▸ **YOUR TASK**
The only thing to report is how many lines of the data contain the word "computer".
--------------------
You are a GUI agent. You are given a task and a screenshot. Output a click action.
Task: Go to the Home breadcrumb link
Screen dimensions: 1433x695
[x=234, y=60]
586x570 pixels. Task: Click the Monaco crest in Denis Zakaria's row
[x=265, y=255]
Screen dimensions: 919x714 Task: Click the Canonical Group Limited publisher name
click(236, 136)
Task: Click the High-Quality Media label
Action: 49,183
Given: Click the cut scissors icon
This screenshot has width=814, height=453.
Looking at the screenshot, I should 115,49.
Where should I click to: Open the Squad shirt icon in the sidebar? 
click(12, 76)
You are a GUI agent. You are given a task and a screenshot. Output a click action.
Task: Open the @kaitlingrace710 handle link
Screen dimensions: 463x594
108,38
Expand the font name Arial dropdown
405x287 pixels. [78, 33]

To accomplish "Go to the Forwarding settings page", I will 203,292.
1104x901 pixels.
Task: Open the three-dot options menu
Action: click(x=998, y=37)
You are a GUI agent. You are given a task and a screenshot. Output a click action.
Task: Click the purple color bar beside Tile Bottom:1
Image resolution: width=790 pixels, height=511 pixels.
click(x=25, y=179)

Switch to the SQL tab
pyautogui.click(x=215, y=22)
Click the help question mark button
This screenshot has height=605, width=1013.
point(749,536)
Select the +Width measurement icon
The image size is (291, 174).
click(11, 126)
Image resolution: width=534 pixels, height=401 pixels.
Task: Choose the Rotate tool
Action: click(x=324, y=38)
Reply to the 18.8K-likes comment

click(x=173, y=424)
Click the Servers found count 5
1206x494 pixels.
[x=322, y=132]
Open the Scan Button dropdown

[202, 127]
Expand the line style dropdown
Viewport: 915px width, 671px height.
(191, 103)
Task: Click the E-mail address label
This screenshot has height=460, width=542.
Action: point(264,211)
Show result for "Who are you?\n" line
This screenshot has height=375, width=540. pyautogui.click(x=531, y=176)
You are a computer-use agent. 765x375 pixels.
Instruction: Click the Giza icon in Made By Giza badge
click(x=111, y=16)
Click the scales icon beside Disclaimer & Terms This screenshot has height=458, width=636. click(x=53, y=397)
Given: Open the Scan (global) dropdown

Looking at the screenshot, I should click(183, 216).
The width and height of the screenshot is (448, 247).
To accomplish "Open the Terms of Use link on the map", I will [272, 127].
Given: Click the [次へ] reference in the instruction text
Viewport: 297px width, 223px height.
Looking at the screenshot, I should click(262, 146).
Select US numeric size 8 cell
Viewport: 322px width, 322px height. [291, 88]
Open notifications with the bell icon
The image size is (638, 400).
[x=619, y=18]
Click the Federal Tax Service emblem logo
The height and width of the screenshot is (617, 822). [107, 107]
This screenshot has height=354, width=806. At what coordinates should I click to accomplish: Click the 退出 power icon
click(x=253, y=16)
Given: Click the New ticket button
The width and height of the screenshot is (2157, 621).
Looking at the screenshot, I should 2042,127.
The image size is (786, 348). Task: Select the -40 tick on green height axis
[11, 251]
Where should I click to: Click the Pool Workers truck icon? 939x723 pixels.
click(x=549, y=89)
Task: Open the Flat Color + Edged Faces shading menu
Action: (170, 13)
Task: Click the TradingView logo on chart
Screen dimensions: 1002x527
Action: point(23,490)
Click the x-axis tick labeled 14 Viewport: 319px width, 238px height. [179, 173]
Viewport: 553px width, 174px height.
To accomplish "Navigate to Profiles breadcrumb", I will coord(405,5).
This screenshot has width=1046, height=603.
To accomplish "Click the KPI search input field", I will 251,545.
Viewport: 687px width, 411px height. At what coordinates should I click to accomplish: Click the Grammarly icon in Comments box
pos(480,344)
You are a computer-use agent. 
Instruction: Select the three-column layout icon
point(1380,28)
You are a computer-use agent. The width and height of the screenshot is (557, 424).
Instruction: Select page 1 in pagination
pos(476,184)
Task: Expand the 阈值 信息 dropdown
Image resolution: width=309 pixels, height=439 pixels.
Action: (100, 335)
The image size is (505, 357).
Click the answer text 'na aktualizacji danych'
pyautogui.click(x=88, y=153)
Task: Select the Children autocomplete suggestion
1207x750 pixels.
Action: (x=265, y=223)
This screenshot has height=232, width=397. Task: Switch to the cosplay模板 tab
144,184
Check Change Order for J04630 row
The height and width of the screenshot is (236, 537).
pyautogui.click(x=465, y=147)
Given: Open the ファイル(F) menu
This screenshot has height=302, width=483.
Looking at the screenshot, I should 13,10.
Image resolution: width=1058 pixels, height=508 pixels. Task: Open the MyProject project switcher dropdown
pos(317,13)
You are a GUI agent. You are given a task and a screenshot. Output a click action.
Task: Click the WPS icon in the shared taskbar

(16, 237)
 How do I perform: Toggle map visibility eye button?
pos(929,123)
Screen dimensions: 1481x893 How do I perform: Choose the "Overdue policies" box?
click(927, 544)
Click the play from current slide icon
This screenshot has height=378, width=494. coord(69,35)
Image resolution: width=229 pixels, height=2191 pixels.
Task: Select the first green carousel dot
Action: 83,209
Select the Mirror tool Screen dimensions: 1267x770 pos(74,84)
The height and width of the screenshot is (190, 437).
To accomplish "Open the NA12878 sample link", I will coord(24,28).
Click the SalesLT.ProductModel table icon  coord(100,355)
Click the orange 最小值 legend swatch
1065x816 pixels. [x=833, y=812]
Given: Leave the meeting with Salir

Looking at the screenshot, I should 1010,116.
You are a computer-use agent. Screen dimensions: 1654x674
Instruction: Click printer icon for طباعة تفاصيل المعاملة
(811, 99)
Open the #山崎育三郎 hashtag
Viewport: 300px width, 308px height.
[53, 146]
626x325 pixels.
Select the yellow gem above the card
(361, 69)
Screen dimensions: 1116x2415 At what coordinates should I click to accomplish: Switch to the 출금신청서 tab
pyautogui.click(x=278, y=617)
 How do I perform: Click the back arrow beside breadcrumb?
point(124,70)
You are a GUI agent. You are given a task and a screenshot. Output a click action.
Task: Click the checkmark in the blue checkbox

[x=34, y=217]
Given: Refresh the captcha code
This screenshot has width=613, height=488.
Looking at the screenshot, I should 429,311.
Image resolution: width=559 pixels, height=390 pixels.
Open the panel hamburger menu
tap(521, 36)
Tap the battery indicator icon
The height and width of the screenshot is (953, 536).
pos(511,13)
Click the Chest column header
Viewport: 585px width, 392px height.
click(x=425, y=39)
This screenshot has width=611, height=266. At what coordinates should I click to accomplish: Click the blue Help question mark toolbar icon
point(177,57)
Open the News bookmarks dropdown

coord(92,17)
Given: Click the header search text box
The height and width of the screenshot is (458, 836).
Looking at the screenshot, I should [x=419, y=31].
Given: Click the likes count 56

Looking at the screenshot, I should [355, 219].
--------------------
▸ **SOLUTION TO THE PROBLEM**
4